De vijfde groep

Men kent in de Partij van de Arbeid de drie werkgemeenschappen. De Humanistische, de Katholieke, de Protestantse. En verder de groep, die van géén werkgroep lid is omdat ze dit om de een of andere reden onnodig oordeelt, die het voldoende oordeelt lid van een socialistische partij te zijn. Al deze groepen leveren hun diensten, doordringen elkaar, en geven onze Partij het doorbraakkarakter, zo goed als met de huidige mensen en middelen mogelijk is. Deze groepen zijn, wat hun structuur betreft, vrij goed te omschrijven.

Ek: is nog een vijfde groep, die leeft aan de periferie, de heterogene groep der anoniemen, die als groep alleen een doorbraak bewijst van de politieke onbewogenheid en gedesinteresseerdheid van vóór 1940, tevens een bewijs dat er in ons volk iets meer geloof leeft in politieke oplossingen dan mogelijk bleek in de vastgelopen anti-theseverhoudingen uit de jaren van crisis en daarvoor.

Een groep die zeer waardevolle leden van onze maatschappij bevat, en alle klassen. Arbeiders, middenklasse, leidinggevende figuren, kunstenaars, leden der zuiver intellectuele groepen. Maar die wij toch node in het partijleven missen, die zich afzijdig houdt en zich steeds op zich zelf terugtrekt.

Die en het klinkt een beetje erg verwaten, maar de opmerking is gebaseerd op ervaring vanaf ’46 door die geïsoleerdheid wat politiek aan ’t verdorren is, meestal vrij negatief critisch tegenover

het politieke leven staat, en politiek zelden een goed gefundeerd oordeel heeft, wat de negatieve instelling ten dele verklaart.

Vooruitlopende op de uitslag van de leden-enquête binnen de PvdA is het, mits de conclusies niet te bindend worden gesteld, goed ons op de samenstelling van deze Partij te bezinnen.

Het aantal leden is nu gemiddeld een 115.000. De SDAP, als ik mij goed herinner, telde rond 65.000 leden. De Vrijz. Dem. Bond en de CDU zullen er samen weinig meer dan 10.000 hebben gehad. Hoeveel van deze 75.000 kwamen in de PvdA over? Lang niet allen. Want er werden er te oud. Er waren oorlogsslachtoffers (de Joodse leden van de VDB en SDAP). Er waren er die slechts door de wet der traagheid lid van hun oude partij waren gebleven en die de gelegenheid der nieuwe partijvorming te baat namen om te verdwijnen. Er waren er ook een aantal, die het met de nieuwe partijvorming niet konden vinden en daarom niet óverkwamen. Als ik het aantal leden van de oude politieke partijen, die in de PvdA opgingen, op een 25.000 schat, dan zal dat niet ver van de waarheid af zijn, want de bezettingsjaren waren jaren van een enorme slijtage op elk gebied.

Zonder ons nu te sterk te binden aan de geschatte cijfers, mag toch wél worden gesteld, dat de PvdA voor het grootste deel bestaat uit leden, die geen politiek verleden hebben. Dus ook weinig politieke scholing en zeker geen politieke ervaring en organisatieroutine.

Datasetitems:
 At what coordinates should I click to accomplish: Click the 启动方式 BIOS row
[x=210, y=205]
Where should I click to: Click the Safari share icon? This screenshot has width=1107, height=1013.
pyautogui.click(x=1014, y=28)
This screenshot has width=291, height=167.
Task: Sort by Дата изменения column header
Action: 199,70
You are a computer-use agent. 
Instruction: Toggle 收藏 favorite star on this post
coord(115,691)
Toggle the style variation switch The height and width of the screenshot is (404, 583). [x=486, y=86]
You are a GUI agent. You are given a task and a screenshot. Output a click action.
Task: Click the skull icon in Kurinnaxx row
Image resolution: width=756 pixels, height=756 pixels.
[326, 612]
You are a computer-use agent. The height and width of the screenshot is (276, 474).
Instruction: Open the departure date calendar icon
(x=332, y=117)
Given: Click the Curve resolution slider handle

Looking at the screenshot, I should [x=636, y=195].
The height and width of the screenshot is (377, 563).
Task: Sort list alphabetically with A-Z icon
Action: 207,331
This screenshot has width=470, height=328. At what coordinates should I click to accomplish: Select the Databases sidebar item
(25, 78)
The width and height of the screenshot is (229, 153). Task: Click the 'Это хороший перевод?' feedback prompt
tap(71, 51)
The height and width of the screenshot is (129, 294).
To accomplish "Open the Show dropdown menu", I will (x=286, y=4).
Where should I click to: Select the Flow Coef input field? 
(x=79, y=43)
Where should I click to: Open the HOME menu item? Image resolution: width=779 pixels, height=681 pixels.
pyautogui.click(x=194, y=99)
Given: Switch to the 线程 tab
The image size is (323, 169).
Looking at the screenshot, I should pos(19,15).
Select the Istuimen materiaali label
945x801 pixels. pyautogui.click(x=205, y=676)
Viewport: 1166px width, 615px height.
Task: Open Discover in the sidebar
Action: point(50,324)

UIT TE VOEREN:
1 - Herhaal woordelijk een deel van het stuk over de PvdA: begin bij de woorden "Een groep die" en houd op na "zich zelf terugtrekt.".
2 - Schrijf het volgende deel van het stuk over de PvdA, aansluitend op de laatste zin.
De data hebben niets met het stuk over de PvdA te maken.

DE ANTWOORDEN:
1 -
Een groep die zeer waardevolle leden van onze maatschappij bevat, en alle klassen. Arbeiders, middenklasse, leidinggevende figuren, kunstenaars, leden der zuiver intellectuele groepen. Maar die wij toch node in het partijleven missen, die zich afzijdig houdt en zich steeds op zich zelf terugtrekt.

2 -
Deze nieuwe leden waren de progressieven uit de confessionele hoek. Waren van vroeger afzijdige burgerlijken huize. Kwamen uit de illegaliteit en de contacten der Ned. Volksbeweging. Werden emotioneel aangetrokken door de vernieuwingsbelevenissen op staatkundig gebied, het magische woord „eenheid”. Zij waren ook typische gevoelssocialisten die bijv. door een figuur als prof. Schermerhorn sterk aangetrokken werden. Ook een vrij groot aantal jongeren, die gevoelig bleken voor de roep van de PvdA maar door de achterstand als gevolg van de bezettingsjaren al hun tijd nodig hadden om hun studie te voltooien en zich een plaats in het maatschappelijke leven te verwerven.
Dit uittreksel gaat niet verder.